WRITTEN PROBLEM ->
Return each line of the material that contains the string "perform", treating uppercase and lowercase letters as different.

SOURCE MATERIAL ->
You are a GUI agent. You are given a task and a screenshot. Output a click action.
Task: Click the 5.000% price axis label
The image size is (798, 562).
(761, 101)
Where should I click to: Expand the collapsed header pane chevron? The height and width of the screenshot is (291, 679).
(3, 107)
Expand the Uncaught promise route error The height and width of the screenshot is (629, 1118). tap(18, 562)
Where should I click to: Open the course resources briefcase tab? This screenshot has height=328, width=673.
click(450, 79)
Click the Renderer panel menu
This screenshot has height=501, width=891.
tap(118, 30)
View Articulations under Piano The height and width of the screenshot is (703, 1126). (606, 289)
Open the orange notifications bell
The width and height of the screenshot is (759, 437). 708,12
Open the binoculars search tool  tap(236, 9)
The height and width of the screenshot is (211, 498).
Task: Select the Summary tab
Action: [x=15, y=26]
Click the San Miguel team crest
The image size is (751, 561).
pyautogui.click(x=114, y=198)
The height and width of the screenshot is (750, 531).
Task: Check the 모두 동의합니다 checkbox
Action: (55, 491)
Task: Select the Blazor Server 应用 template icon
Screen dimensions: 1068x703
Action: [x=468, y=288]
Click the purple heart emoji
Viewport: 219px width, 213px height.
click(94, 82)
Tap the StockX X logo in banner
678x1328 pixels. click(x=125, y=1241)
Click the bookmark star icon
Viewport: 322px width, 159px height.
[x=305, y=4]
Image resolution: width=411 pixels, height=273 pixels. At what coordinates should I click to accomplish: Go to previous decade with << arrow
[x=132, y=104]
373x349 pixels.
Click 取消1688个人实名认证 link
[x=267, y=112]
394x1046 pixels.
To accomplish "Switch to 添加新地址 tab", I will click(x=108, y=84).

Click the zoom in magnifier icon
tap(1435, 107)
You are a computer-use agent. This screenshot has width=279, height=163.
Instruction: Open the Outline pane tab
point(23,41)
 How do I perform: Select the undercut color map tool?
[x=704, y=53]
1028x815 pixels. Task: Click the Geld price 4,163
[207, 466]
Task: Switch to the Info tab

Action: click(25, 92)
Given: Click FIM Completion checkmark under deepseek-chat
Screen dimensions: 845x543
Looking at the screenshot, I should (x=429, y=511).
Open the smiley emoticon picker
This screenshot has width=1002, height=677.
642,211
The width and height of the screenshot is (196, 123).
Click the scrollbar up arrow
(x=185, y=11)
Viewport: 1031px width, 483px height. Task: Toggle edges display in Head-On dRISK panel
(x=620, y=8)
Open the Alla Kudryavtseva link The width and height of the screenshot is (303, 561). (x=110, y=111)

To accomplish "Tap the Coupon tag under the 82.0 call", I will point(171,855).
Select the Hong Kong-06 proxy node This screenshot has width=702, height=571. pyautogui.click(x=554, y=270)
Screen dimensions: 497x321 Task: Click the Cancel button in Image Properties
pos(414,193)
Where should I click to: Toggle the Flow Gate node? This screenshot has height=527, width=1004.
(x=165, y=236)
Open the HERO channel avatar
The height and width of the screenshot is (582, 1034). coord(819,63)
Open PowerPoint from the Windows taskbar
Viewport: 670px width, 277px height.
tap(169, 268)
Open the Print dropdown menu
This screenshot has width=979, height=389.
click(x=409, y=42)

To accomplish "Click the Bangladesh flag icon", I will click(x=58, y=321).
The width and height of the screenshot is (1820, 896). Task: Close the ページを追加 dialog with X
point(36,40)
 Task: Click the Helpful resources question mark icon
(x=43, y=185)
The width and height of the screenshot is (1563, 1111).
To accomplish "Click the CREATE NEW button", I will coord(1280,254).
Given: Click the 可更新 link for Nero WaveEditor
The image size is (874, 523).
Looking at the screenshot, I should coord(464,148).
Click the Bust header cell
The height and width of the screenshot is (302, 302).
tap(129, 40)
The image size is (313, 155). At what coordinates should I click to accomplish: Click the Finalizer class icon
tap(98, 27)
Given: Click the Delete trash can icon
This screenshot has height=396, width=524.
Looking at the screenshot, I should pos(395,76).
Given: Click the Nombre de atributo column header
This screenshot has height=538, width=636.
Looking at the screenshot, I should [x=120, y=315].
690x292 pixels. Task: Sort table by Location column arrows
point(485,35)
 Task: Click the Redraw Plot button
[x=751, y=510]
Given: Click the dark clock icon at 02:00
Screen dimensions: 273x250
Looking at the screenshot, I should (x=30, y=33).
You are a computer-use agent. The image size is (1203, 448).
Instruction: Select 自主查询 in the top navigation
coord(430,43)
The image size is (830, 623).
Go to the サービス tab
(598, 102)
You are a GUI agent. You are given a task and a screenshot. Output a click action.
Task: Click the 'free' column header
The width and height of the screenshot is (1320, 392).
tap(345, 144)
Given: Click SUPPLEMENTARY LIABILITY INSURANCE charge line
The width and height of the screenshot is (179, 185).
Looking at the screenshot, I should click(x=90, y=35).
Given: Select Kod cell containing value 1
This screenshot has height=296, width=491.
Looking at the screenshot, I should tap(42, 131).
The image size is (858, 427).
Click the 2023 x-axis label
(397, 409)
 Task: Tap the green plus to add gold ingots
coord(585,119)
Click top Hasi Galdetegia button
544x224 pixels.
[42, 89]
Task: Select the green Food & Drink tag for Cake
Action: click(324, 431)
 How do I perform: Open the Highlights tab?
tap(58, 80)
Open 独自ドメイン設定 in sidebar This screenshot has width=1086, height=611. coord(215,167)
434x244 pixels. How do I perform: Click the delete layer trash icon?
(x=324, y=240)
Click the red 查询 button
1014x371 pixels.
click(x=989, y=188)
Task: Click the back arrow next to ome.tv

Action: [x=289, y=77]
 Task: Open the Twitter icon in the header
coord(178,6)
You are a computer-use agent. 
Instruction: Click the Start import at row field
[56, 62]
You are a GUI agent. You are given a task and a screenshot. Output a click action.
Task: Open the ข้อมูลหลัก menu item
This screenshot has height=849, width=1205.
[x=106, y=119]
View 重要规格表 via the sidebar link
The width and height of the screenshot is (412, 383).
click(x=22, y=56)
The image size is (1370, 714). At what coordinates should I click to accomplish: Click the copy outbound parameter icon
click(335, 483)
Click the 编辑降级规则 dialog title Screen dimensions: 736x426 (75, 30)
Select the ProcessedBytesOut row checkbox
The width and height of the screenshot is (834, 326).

FULL RESPONSE ->
 How do I perform: Select the undercut color map tool?
 How do I perform: Open the Highlights tab?
434x244 pixels. How do I perform: Click the delete layer trash icon?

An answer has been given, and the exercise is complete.